Archie could not refrain from giving a shout of joy, for he was confident that the chase would soon be over; and he hurried, impatiently, up and down the bank to find some place to cross, and finally discovered a small tree lying in the water, whose top reached almost to the opposite bank. The ’coon had undoubtedly crossed on this bridge; and Archie sprang upon it. It shook considerably, but he kept on, and had almost reached the opposite side, when the tree broke, and he disappeared in the cold water. He rose immediately, and, shaking the water from his face, struck out for the shore, puffing and blowing like a porpoise. A few lusty strokes brought him to the bank, and, as he picked up a handful of stones, he said to himself,
“I guess I’m all right now. If I could only have found some stones when I treed that ’coon in the woods, he would not have been up there now, and I should not have got this wet hide. But we’ll soon settle accounts now.”
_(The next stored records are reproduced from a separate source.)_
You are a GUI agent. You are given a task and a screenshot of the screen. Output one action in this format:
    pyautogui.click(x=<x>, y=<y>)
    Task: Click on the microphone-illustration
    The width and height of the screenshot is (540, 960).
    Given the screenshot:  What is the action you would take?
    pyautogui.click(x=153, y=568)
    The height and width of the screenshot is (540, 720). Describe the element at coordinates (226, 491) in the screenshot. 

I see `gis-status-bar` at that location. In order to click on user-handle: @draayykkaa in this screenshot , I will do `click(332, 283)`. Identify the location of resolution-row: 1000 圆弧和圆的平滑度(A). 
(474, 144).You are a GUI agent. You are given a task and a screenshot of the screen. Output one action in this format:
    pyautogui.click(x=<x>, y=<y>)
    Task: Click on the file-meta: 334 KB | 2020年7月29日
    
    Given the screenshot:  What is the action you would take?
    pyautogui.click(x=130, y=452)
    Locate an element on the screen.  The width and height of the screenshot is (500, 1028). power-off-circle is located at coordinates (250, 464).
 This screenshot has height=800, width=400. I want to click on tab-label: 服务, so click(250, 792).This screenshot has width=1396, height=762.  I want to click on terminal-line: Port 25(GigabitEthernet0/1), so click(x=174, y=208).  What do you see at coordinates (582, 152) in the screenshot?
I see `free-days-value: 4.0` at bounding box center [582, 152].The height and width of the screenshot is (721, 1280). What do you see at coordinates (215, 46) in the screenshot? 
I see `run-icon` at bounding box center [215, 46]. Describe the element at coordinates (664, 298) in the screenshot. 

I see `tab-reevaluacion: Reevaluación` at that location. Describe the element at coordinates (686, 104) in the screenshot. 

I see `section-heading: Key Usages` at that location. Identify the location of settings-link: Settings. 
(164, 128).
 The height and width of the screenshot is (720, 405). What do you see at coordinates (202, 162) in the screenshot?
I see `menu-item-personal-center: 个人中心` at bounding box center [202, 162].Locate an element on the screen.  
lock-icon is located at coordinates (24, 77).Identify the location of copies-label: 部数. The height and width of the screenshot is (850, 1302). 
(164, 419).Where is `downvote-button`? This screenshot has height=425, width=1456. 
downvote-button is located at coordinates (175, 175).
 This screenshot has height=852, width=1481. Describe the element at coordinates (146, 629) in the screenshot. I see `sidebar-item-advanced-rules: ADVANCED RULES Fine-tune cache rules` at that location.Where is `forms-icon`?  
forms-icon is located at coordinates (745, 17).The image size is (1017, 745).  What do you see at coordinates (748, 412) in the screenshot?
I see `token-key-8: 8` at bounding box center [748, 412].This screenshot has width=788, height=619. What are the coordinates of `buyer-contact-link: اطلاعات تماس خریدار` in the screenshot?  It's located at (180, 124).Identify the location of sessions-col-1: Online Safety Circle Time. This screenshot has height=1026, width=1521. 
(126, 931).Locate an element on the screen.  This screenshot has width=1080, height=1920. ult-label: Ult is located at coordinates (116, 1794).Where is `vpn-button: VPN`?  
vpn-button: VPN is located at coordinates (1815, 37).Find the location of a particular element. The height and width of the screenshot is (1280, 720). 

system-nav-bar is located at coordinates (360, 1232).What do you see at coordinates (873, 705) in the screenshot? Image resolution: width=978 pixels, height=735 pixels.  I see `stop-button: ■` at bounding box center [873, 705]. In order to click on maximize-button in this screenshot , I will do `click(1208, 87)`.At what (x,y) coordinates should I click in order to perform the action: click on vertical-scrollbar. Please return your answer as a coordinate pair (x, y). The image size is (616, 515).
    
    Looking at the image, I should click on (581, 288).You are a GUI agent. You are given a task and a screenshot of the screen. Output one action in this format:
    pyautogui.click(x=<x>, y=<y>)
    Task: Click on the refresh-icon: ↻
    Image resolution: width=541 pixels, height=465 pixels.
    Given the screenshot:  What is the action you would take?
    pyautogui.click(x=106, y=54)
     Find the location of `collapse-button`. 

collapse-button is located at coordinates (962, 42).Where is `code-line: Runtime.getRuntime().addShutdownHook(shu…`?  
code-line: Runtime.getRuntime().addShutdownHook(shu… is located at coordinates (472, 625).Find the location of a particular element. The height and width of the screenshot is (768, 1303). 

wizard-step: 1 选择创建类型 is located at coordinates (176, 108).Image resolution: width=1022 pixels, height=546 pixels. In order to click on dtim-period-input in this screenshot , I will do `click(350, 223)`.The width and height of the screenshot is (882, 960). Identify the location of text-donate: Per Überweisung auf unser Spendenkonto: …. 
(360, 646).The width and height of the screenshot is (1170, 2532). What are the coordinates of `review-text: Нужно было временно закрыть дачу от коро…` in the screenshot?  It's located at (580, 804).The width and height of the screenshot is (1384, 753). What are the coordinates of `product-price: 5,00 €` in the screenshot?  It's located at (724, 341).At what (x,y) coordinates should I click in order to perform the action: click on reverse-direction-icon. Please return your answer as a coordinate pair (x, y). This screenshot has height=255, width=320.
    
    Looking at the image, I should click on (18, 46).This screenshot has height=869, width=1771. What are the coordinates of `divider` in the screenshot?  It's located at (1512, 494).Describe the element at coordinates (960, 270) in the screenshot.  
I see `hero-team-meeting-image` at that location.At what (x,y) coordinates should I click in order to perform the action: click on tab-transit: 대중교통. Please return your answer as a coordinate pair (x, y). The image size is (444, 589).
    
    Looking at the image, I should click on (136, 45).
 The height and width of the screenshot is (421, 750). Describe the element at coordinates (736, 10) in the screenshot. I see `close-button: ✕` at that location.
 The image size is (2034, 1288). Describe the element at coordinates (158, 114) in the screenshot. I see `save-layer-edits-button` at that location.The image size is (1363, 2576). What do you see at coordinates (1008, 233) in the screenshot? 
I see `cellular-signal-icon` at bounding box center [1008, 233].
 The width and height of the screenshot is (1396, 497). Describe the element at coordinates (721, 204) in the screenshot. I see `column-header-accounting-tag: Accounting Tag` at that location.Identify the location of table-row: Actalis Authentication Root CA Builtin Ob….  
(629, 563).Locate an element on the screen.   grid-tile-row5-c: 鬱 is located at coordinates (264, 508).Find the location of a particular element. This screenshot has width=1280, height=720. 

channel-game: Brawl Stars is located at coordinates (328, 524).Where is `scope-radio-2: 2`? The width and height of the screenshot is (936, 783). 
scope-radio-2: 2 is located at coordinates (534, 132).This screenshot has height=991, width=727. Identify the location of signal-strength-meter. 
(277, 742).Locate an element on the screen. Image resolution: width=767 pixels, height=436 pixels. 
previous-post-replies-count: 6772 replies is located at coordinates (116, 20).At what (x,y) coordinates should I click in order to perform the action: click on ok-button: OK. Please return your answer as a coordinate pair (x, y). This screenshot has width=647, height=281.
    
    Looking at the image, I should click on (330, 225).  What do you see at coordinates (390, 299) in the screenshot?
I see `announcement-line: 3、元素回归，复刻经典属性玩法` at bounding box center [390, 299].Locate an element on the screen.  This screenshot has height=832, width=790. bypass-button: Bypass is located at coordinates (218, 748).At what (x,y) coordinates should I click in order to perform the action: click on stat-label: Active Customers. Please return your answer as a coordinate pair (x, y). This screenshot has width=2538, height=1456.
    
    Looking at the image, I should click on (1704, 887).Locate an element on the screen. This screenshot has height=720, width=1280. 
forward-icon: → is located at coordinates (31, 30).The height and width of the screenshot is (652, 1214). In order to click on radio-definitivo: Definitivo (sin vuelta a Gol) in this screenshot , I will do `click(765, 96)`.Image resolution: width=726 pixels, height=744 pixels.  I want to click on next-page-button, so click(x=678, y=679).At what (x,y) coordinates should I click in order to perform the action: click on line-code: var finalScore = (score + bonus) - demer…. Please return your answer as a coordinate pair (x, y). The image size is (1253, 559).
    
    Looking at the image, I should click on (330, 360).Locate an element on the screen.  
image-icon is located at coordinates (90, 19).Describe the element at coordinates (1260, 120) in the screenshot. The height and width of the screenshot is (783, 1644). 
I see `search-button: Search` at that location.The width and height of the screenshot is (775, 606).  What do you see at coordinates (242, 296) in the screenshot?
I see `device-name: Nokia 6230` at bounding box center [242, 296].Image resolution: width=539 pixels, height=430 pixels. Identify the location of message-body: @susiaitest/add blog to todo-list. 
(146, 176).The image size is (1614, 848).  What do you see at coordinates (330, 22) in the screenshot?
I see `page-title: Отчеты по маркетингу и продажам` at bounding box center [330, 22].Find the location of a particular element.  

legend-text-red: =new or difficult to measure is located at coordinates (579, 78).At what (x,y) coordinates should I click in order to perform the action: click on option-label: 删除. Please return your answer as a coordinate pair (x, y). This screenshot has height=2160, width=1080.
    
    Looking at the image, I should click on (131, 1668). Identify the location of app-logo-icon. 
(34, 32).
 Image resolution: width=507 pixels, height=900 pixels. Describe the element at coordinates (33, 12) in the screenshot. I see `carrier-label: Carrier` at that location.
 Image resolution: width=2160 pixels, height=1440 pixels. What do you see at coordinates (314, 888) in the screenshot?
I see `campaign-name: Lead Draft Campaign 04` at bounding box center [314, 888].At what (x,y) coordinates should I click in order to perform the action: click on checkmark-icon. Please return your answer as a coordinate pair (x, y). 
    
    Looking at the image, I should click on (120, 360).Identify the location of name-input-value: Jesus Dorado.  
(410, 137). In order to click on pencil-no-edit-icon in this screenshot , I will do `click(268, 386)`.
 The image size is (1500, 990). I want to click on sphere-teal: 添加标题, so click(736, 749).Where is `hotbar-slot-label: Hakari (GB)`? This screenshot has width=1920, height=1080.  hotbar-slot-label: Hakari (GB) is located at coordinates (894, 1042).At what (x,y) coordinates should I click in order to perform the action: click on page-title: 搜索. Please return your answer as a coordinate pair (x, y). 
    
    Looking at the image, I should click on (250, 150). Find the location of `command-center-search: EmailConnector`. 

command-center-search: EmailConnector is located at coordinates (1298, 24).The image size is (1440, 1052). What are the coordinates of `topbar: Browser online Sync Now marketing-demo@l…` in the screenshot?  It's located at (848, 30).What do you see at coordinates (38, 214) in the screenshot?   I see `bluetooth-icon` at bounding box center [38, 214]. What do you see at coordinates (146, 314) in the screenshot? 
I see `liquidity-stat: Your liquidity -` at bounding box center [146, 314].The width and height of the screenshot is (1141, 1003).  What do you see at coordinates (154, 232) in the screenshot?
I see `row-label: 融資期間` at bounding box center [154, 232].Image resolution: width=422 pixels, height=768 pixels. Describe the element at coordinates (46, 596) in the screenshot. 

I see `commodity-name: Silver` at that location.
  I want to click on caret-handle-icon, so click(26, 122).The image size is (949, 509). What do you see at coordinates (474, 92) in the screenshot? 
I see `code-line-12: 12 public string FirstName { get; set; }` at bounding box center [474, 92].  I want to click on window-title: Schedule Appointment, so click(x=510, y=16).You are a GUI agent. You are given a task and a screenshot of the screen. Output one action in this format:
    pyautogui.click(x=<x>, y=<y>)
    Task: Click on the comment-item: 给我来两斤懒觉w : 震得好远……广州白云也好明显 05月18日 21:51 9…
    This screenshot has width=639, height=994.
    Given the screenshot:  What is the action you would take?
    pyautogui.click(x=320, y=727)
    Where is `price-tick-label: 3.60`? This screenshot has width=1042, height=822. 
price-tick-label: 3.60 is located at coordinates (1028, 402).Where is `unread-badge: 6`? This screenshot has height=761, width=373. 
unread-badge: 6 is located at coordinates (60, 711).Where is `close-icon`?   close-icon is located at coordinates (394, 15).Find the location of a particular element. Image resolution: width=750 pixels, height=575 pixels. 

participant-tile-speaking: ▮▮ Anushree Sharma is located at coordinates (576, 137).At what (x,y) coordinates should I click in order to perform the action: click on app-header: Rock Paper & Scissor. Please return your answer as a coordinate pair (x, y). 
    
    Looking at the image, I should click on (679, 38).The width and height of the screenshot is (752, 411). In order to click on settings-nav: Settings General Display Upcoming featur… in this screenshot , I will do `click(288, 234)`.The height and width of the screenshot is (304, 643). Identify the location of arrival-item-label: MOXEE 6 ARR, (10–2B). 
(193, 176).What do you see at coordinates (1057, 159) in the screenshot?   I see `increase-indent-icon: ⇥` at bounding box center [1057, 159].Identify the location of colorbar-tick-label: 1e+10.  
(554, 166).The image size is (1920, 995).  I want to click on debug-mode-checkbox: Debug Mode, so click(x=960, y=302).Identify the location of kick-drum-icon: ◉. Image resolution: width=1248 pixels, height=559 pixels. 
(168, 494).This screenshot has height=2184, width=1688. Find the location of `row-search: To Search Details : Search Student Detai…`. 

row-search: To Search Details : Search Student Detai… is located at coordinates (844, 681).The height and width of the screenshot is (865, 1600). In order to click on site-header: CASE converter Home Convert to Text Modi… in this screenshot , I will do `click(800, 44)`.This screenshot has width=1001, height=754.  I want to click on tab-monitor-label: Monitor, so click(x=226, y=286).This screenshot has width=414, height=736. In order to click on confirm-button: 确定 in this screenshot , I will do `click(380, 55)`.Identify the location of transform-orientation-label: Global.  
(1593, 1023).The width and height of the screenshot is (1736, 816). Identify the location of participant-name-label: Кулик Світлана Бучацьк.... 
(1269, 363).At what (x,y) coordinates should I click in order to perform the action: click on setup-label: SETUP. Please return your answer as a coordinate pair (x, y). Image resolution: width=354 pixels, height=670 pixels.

As we have said, the ’coon had taken refuge in a high stump. The branches had all fallen off, with the exception of one short one, about two feet from the top; and the ’coon, after trying in vain to squeeze ’himself into a small hole, about half-way up the stump, settled down on this limb, and appeared to be awaiting his fate.
Archie took a favorable position, and, selecting a stone, hurled it with all his force at the ’coon. It whizzed harmlessly by, close to his head; but the next brought him to the ground, dead.
“There!” exclaimed the young hunter, as he shouldered his prize, and walked up the creek to find a crossing-place, “I’ve worked pretty hard for ’coons, first and last, but this beats all the hunts I ever engaged in.”
He at length reached a place where the water was about knee-deep, waded across the creek, and started through the woods to find his companions. When he arrived at the place where they had felled the tree, he saw Harry sitting on a log, with Frank’s gun in his hand, but nothing was to be seen of the other boys.
As soon as the latter discovered Archie, he burst into a loud laugh.
“No doubt you think it a good joke,” said Archie, as he came up, “but I don’t. It isn’t a funny thing to tramp through the woods, on a cold day like this, with your clothes wringing wet. But I’ve got the ’coon.”
“You must have had a tough time catching him,” said Harry. “But let us go down to the camp.”
As they walked along, Archie related his adventures; and, when he told about being “dumped in the creek,” Harry laughed louder than ever.
A few moments’ walk brought them to what Harry had called the “camp.” It was in a little grove of evergreens, on the banks of a clear, dancing trout-brook. A place about forty feet square had been cleared of the trees and bushes and in it stood a small, neatly-built, log-cabin, which Frank and some of his companions had erected the winter previous.